--- Recorded data Enclosed Below ---

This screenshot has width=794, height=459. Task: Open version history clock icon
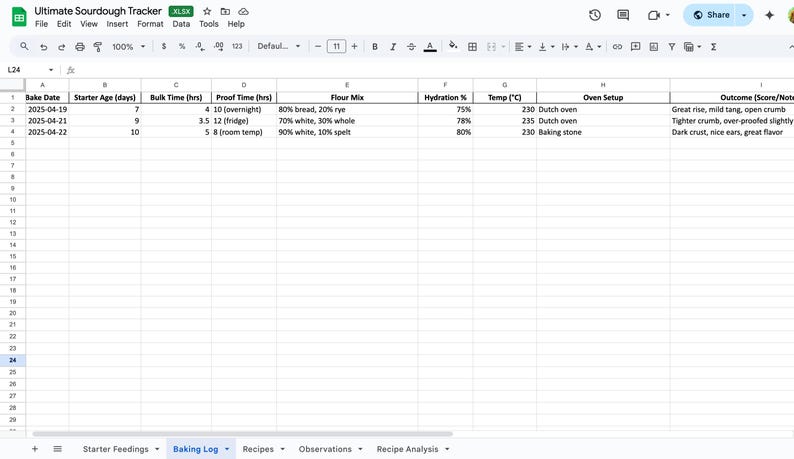[595, 15]
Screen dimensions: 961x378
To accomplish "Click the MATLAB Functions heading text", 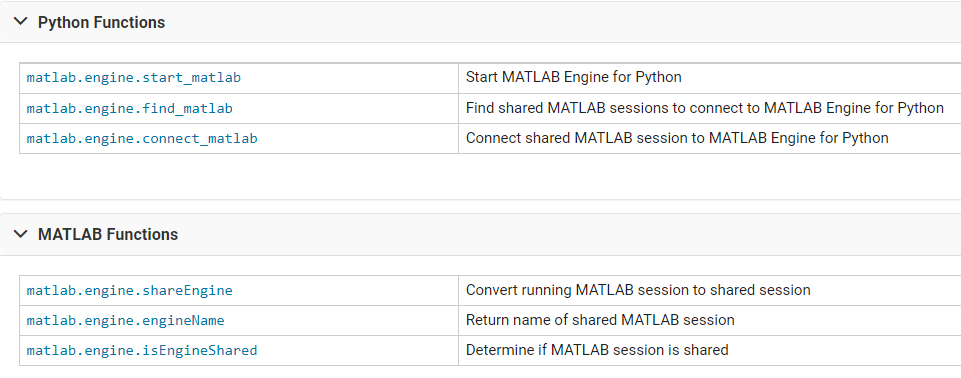I will click(x=108, y=235).
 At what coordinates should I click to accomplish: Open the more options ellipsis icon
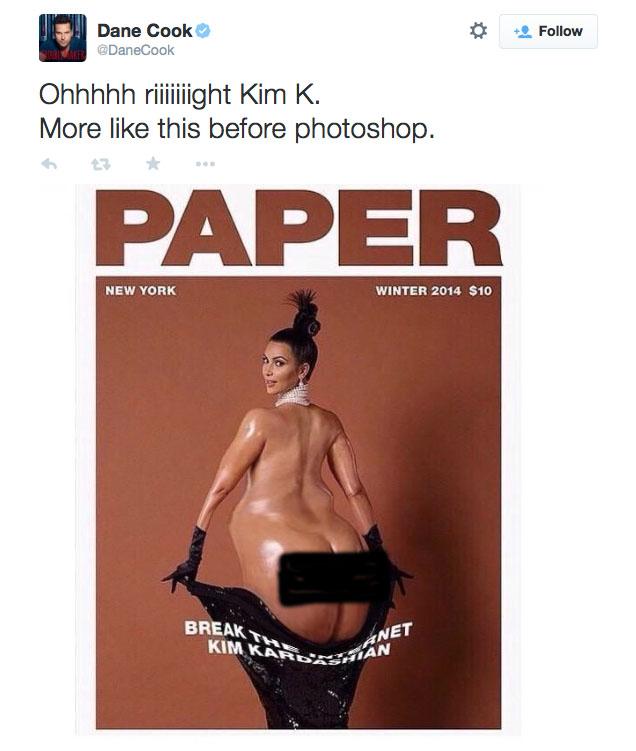pos(205,164)
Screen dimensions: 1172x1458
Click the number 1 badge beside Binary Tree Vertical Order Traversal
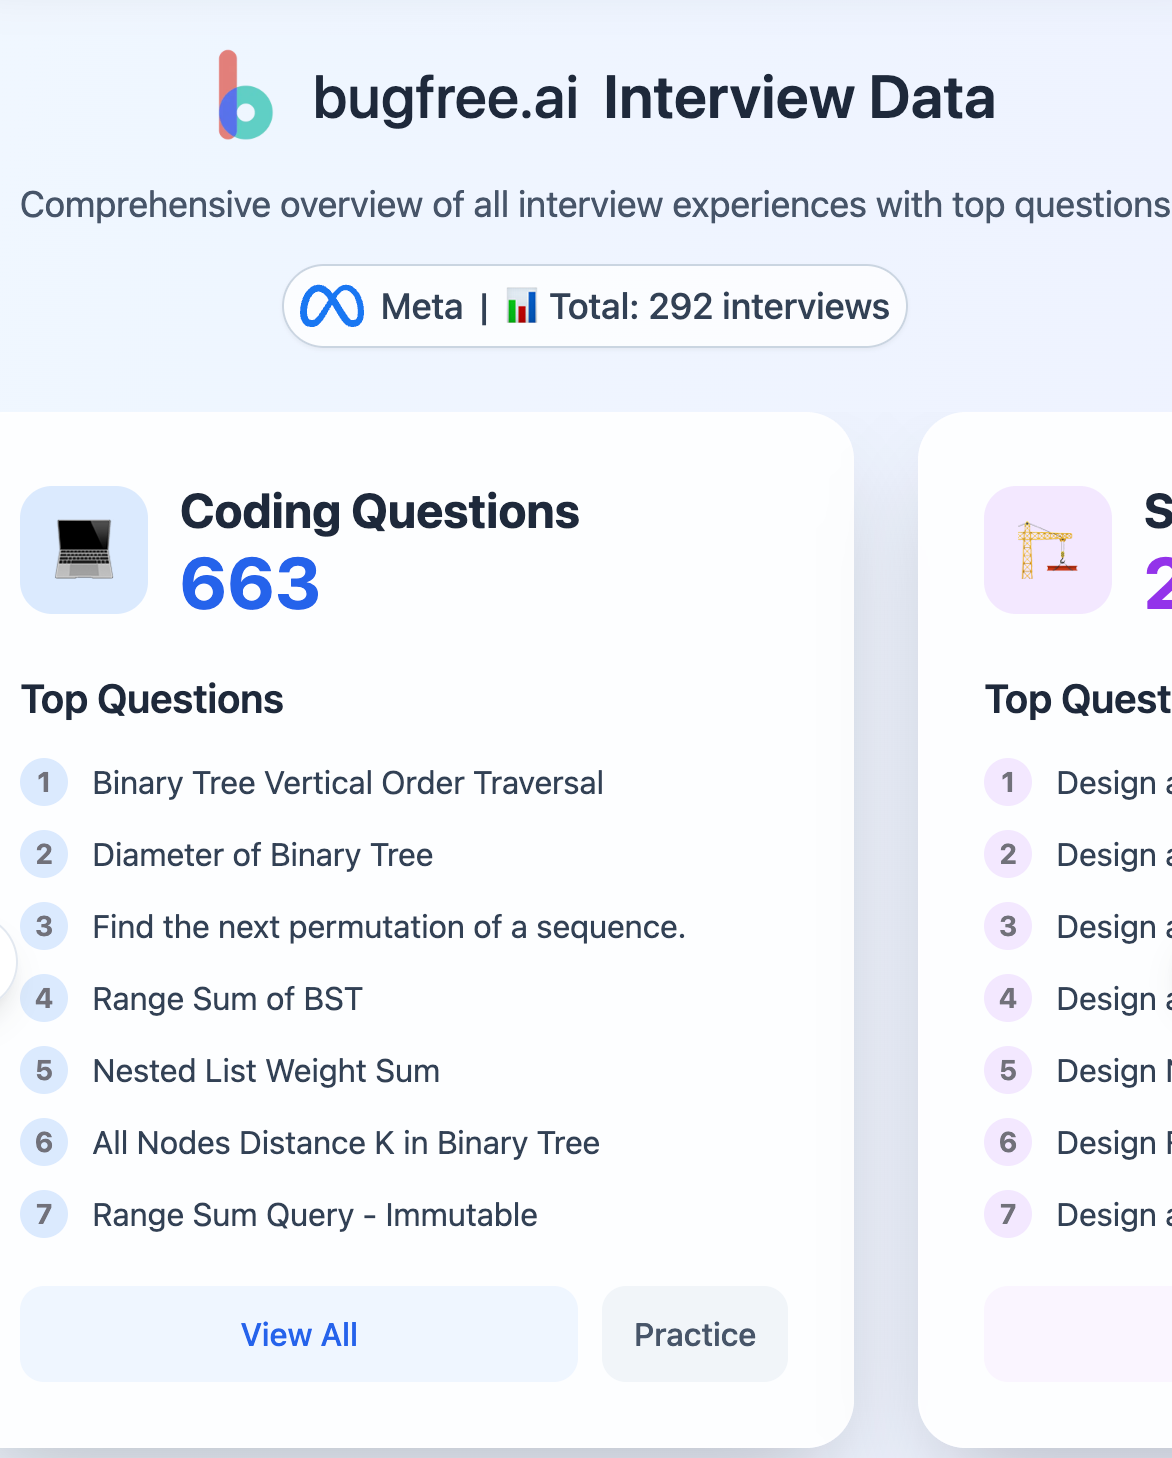pos(44,782)
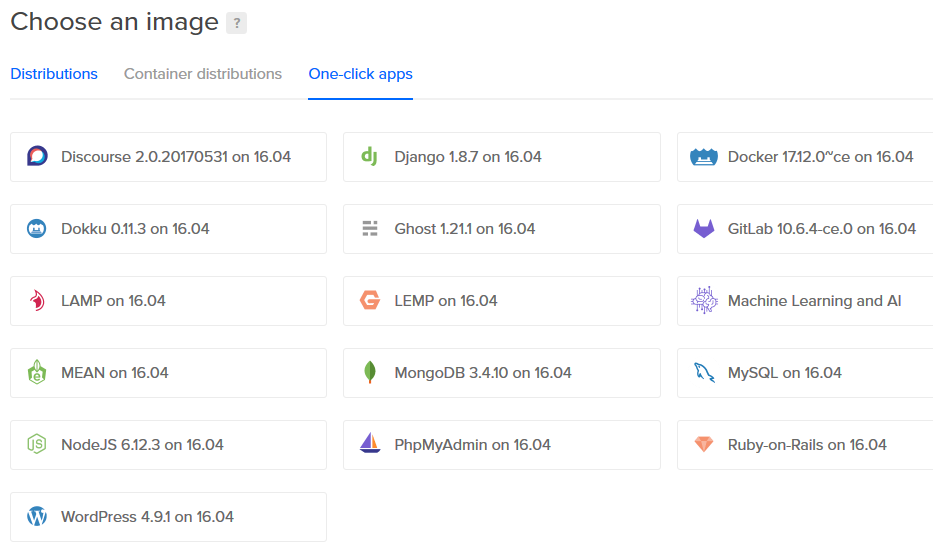Click the WordPress logo icon
This screenshot has height=548, width=933.
(x=37, y=517)
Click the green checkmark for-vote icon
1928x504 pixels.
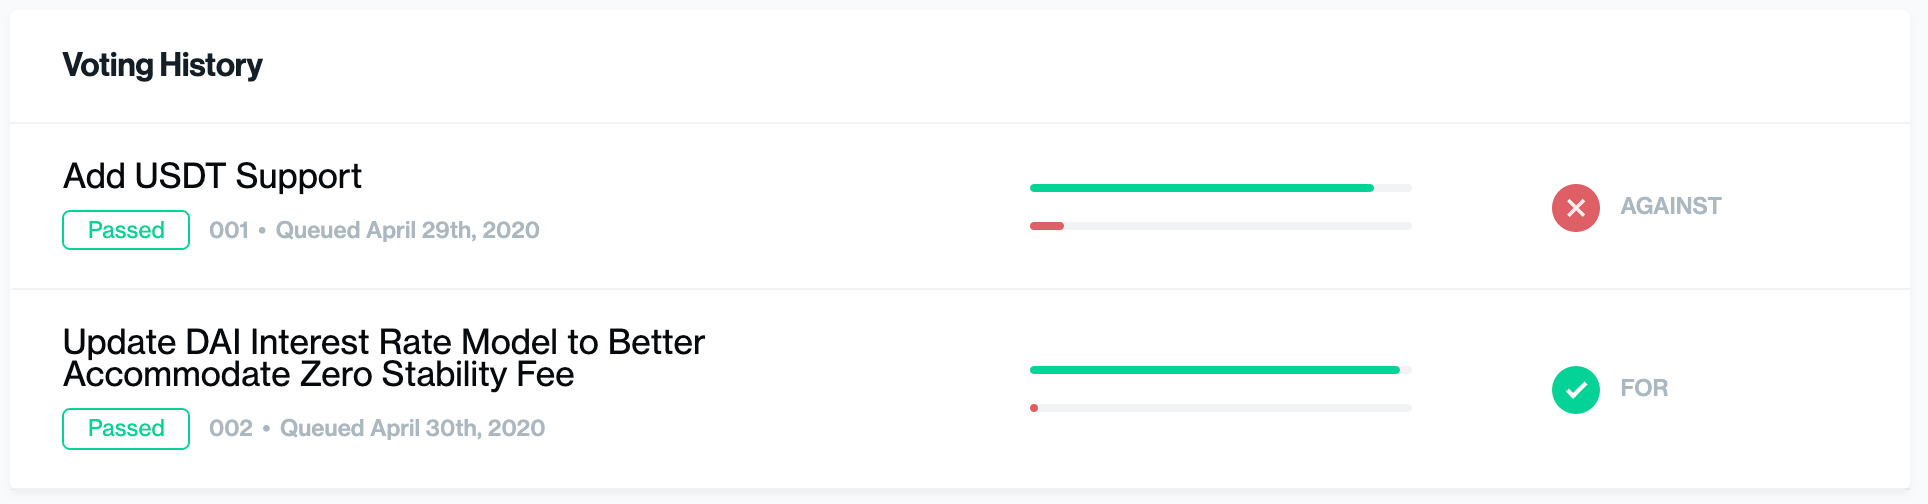point(1575,390)
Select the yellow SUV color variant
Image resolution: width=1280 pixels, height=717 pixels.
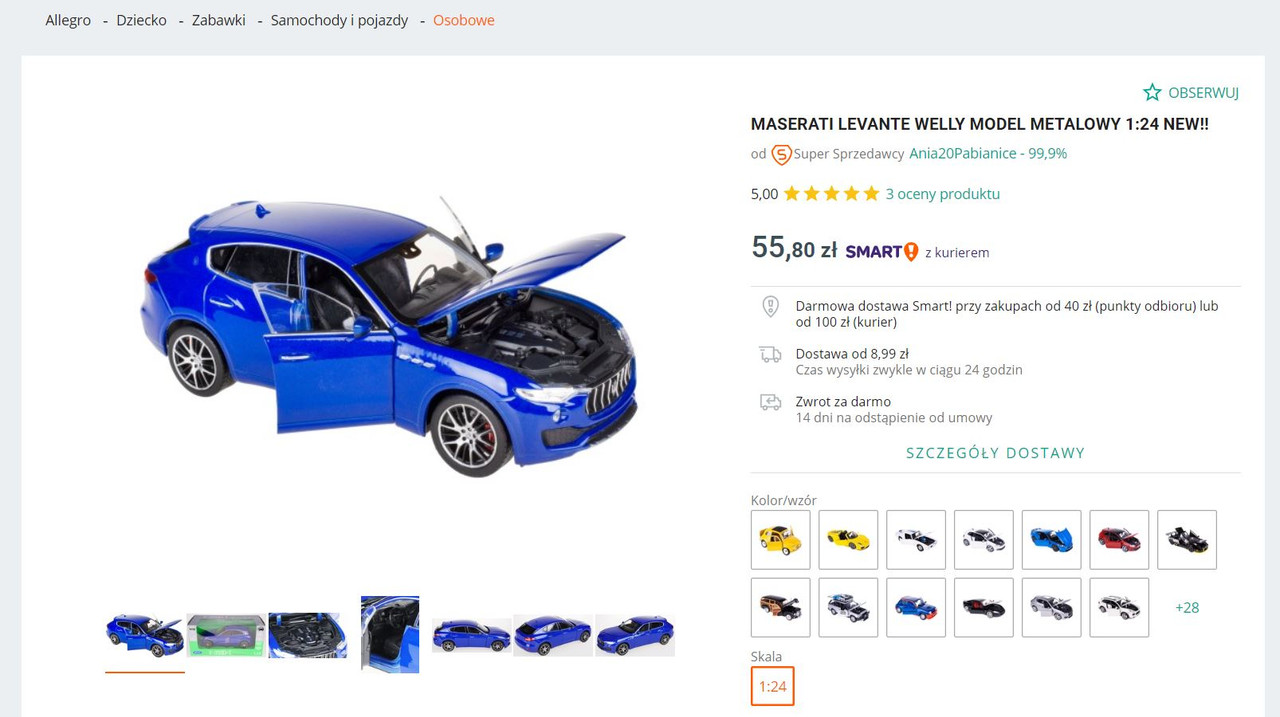pos(781,540)
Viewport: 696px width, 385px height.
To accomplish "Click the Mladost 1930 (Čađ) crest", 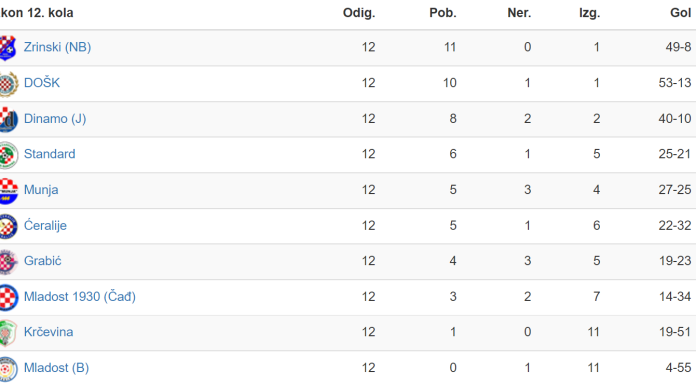I will [8, 297].
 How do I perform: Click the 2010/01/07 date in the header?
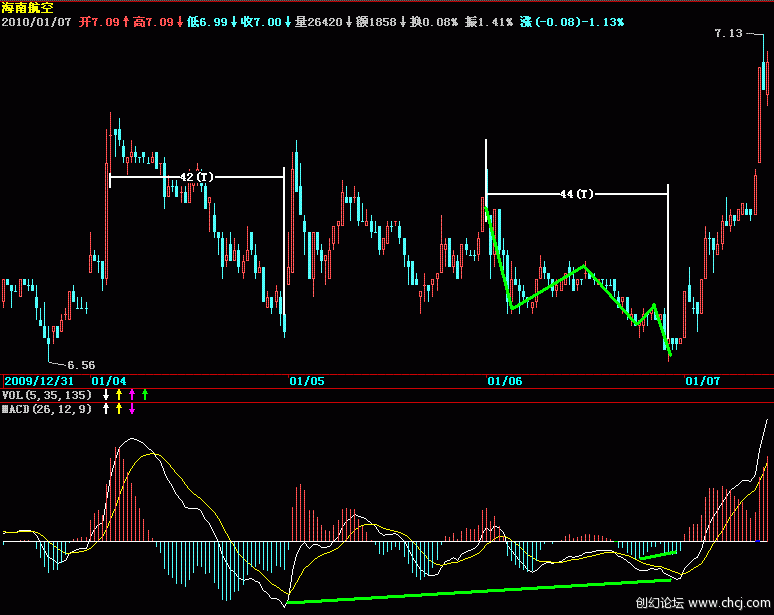point(35,21)
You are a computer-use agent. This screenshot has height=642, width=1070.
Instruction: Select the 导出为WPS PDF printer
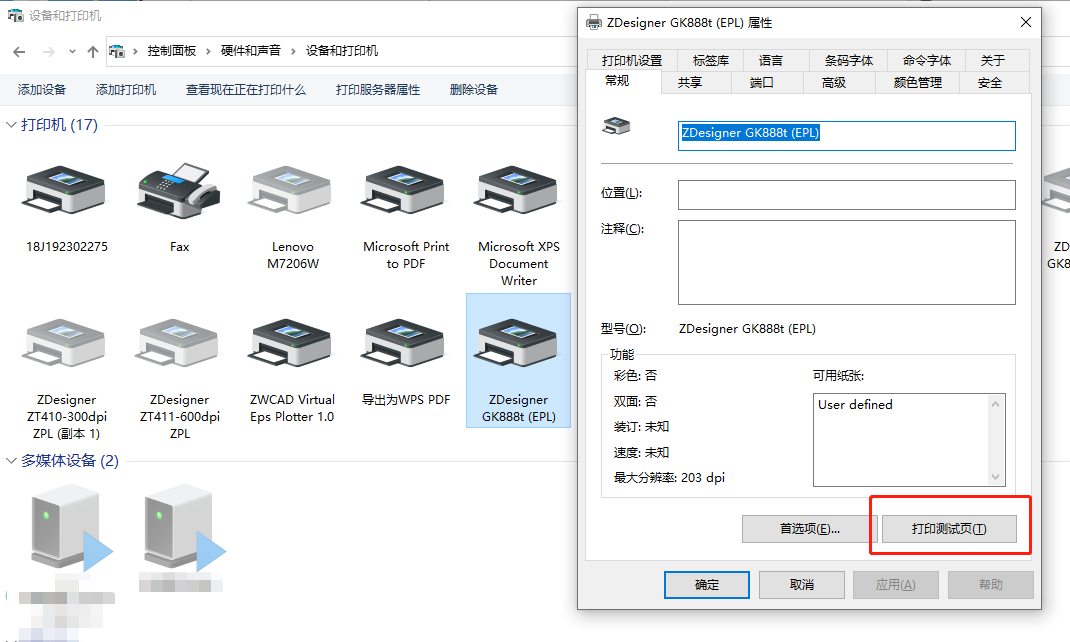point(406,348)
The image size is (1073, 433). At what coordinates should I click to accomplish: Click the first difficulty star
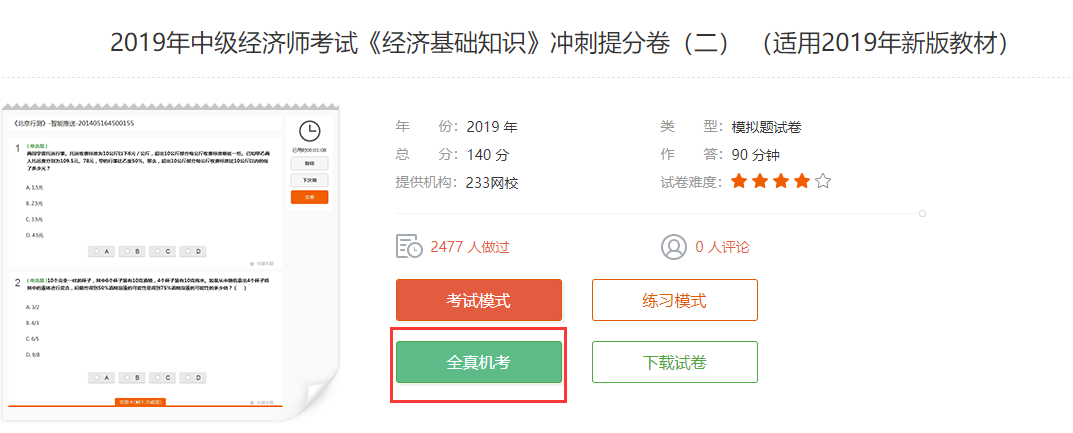click(738, 182)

--- End of Enclosed Recorded data ---

• Instructions to follow: If a line in the records above contains the word "dimensions", copy it.

• Solved problem:
Screen dimensions: 961x378
Screen dimensions: 1172x1458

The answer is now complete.